Copy out the material below verbatim, from its first line to its last.
════════
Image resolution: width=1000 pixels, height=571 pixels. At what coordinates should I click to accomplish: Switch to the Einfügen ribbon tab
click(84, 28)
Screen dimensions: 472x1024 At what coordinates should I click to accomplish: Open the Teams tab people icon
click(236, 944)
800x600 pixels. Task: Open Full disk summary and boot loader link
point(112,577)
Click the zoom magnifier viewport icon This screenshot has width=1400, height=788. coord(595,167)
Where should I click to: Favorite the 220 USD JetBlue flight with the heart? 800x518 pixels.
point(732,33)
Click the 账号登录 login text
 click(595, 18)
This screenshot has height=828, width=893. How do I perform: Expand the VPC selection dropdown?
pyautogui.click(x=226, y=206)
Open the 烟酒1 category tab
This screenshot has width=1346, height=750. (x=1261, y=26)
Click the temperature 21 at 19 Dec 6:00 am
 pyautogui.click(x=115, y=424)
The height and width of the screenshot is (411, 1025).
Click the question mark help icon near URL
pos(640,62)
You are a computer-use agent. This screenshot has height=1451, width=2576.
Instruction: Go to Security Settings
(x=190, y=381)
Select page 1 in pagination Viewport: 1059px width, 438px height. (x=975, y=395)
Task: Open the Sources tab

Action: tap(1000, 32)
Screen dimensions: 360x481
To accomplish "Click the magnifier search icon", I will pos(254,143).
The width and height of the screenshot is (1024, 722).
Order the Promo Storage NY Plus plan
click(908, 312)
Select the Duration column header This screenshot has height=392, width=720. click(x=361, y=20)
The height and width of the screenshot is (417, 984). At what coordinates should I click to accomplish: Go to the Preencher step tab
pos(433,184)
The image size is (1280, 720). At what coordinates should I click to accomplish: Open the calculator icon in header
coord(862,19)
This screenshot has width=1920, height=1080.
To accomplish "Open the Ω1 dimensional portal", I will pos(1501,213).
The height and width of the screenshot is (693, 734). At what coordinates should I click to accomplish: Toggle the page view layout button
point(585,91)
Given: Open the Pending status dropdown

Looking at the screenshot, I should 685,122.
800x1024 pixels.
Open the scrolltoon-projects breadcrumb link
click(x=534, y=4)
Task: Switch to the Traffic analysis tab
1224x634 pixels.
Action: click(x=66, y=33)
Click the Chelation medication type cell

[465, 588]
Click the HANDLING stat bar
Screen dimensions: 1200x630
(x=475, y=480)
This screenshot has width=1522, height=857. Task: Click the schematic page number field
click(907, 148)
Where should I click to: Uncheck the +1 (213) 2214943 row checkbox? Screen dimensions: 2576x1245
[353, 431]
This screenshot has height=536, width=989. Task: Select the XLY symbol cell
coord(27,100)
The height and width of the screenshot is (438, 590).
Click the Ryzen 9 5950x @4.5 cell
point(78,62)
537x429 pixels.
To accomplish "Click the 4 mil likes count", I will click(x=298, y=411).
════════
▶ WRITTEN ANSWER
Image resolution: width=1000 pixels, height=571 pixels. At what coordinates should I click to accomplish: Switch to the Einfügen ribbon tab
click(84, 28)
Screen dimensions: 472x1024 At what coordinates should I click to accomplish: Open the Teams tab people icon
click(236, 944)
800x600 pixels. Task: Open Full disk summary and boot loader link
point(112,577)
Click the zoom magnifier viewport icon This screenshot has width=1400, height=788. coord(595,167)
Where should I click to: Favorite the 220 USD JetBlue flight with the heart? 800x518 pixels.
point(732,33)
Click the 账号登录 login text
 click(595, 18)
This screenshot has height=828, width=893. How do I perform: Expand the VPC selection dropdown?
pyautogui.click(x=226, y=206)
Open the 烟酒1 category tab
This screenshot has width=1346, height=750. (x=1261, y=26)
Click the temperature 21 at 19 Dec 6:00 am
 pyautogui.click(x=115, y=424)
The height and width of the screenshot is (411, 1025).
Click the question mark help icon near URL
pos(640,62)
You are a computer-use agent. This screenshot has height=1451, width=2576.
Instruction: Go to Security Settings
(x=190, y=381)
Select page 1 in pagination Viewport: 1059px width, 438px height. (x=975, y=395)
Task: Open the Sources tab

Action: tap(1000, 32)
Screen dimensions: 360x481
To accomplish "Click the magnifier search icon", I will pos(254,143).
The width and height of the screenshot is (1024, 722).
Order the Promo Storage NY Plus plan
click(908, 312)
Select the Duration column header This screenshot has height=392, width=720. click(x=361, y=20)
The height and width of the screenshot is (417, 984). At what coordinates should I click to accomplish: Go to the Preencher step tab
pos(433,184)
The image size is (1280, 720). At what coordinates should I click to accomplish: Open the calculator icon in header
coord(862,19)
This screenshot has width=1920, height=1080.
To accomplish "Open the Ω1 dimensional portal", I will pos(1501,213).
The height and width of the screenshot is (693, 734). At what coordinates should I click to accomplish: Toggle the page view layout button
point(585,91)
Given: Open the Pending status dropdown

Looking at the screenshot, I should 685,122.
800x1024 pixels.
Open the scrolltoon-projects breadcrumb link
click(x=534, y=4)
Task: Switch to the Traffic analysis tab
1224x634 pixels.
Action: click(x=66, y=33)
Click the Chelation medication type cell

[465, 588]
Click the HANDLING stat bar
Screen dimensions: 1200x630
(x=475, y=480)
This screenshot has width=1522, height=857. Task: Click the schematic page number field
click(907, 148)
Where should I click to: Uncheck the +1 (213) 2214943 row checkbox? Screen dimensions: 2576x1245
[353, 431]
This screenshot has height=536, width=989. Task: Select the XLY symbol cell
coord(27,100)
The height and width of the screenshot is (438, 590).
Click the Ryzen 9 5950x @4.5 cell
point(78,62)
537x429 pixels.
To accomplish "Click the 4 mil likes count", I will click(x=298, y=411).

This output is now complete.